Pendant que certains se la coulent douce...

17 janvier 2007

Chaque jour ou presque, notre vie est faite de “petites choses”, des « choses de peu », comme le dit le sociologue Philippe Santot. Tenez, samedi dernier 13 janvier.
Il est 9 h 30 environ. Une voiture se gare sur le parking de Leader Price, à La Possession. L’homme qui en descend porte une grande glacière. Il se dirige vers l’entrée du magasin d’où sort une autre personne qu’il connaît bien, sans doute un voisin. Echanges :
« Bonjour... Alors, comment ça va ?... Rien qu’ça même ou l’a nu roder ?...

- Ben oui, mon madame l’a besoin rien qu’deux pieds salade ... ».
Et ils se saluent en se la souhaitant bonne et heureuse.
L’homme entre donc. Il est 9 h 35 environ. Il commence ses achats : un paquet de 3 saucisses et un autre de 4 hanches de poulet Créolia, une dizaine de yaourts fruités, un sachet de mûres mandarines, des haricots verts fins surgelés et une boîte de 10 sorbets aux fruits.
Ça n’a pas trop tardé. Il en a déjà fini.
A chacune des deux caisses, il y a une jolie petite file. Notre homme s’installe dans une. Ça va assez vite... Les clients - surtout des clientes - passent les uns après les autres.

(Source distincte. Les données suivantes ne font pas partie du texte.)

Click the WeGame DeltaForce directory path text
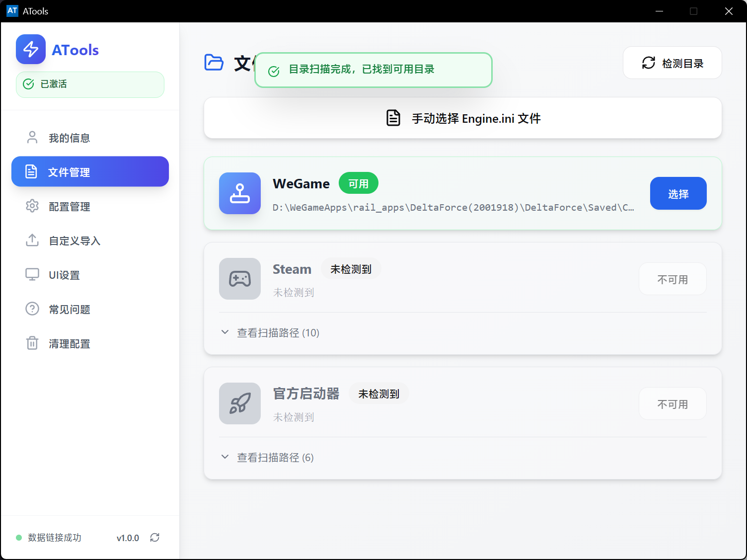This screenshot has height=560, width=747. click(453, 208)
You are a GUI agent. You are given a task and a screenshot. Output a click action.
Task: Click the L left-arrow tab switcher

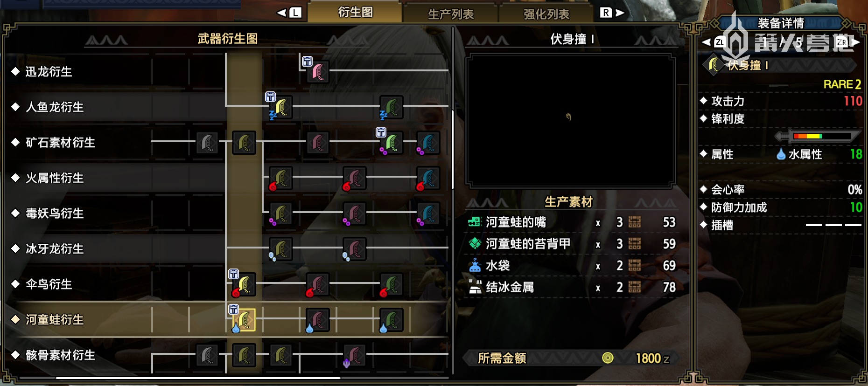coord(290,13)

C’est lorsque la dame qui est juste devant lui dépose sur le présentoir ce qu’il y a dans le panier qu’elle poussait avec le pied que l’homme a un sursaut. Sans doute de condition modeste, la quarantaine, la dame vient d’y saisir un, puis un autre sac de riz. Deux gros sacs de riz donc. C’est tout...
« Ça pèse combien ? » lui demande alors l’homme quand leurs regards se croisent. « Chaque paquet y fé 10 kilos. C’est pou le mois », répond-elle tout en sortant de son petit porte monnaie deux billets de 10 euros soigneusement pliés. La caissière, une poignée de secondes après, lui rend deux pièces de 20 centimes d’euro qu’elle range vite dans son petit porte monnaie. Et elle s’en va, cahin - cahin, ployant sous le poids de sa marchandise.

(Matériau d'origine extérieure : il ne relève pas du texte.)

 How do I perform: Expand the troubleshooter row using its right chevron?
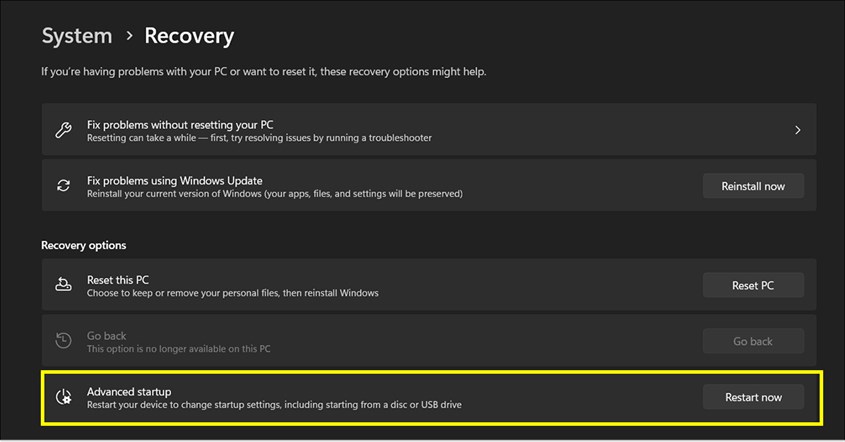tap(797, 130)
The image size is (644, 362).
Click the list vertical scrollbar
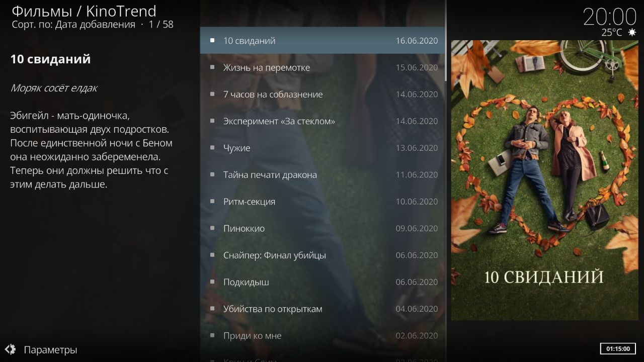click(x=446, y=181)
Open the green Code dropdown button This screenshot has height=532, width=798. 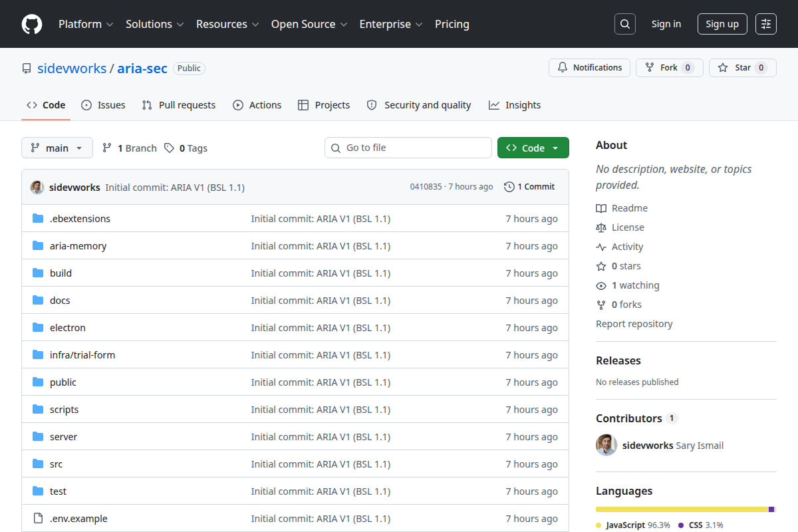pos(533,148)
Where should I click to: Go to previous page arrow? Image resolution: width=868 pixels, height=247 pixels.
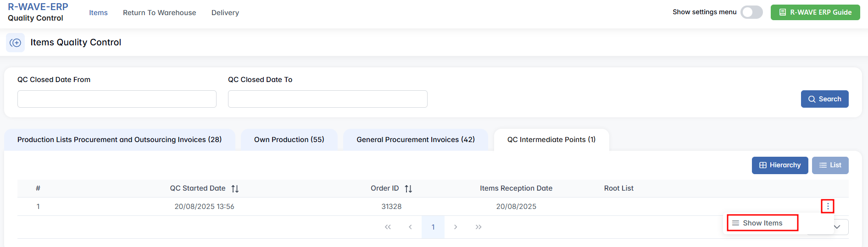(x=410, y=227)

Lorsque, à ce moment, je pose sur le tapis de la caisse mes saucisses et mes hanches de poulet, mes yaourts et mes mandarines, mes haricots verts et ma boîte de sorbets, je ne peux pas ne pas ressentir une grosse gêne... presqu’un sentiment de culpabilité... l’inconfort qui vous prend quand vous constatez que certains doivent tirer le diable par la queue pendant que vous vous la coulez douce. Car ce que j’ai dans ma glacière et que j’ai payé avec ma carte de crédit sans me poser de question sur le montant de la facture, c’est ce que mon épouse, mes deux petits-enfants qui sont à la maison et moi-même, nous allons engloutir le temps d’un, voire peut-être deux repas...

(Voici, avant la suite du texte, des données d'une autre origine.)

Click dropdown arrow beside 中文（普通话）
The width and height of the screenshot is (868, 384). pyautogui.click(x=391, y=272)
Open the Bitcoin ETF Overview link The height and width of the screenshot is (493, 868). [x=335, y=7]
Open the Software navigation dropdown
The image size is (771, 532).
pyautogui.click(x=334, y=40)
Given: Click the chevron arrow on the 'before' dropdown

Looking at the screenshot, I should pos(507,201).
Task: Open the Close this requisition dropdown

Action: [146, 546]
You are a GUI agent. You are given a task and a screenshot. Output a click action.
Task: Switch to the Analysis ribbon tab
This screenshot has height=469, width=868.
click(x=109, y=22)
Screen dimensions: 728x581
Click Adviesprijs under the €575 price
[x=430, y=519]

En sortant, l’homme retrouve l’autre personne, qui est en grande conversation avec quelqu’un d’autre. Il est 10 h 10. Ça cause, ça cause. Ça a l’air d’être particulièrement intéressant.
« Mi ramène à ou un bout ? » que je lui dis, histoire qu’il rapporte vite à son épouse qui les attend depuis trois quarts d’heure les deux pieds de salade. « Non, allez à ou... mi monte dan’un ti l’instant », qu’il me répond.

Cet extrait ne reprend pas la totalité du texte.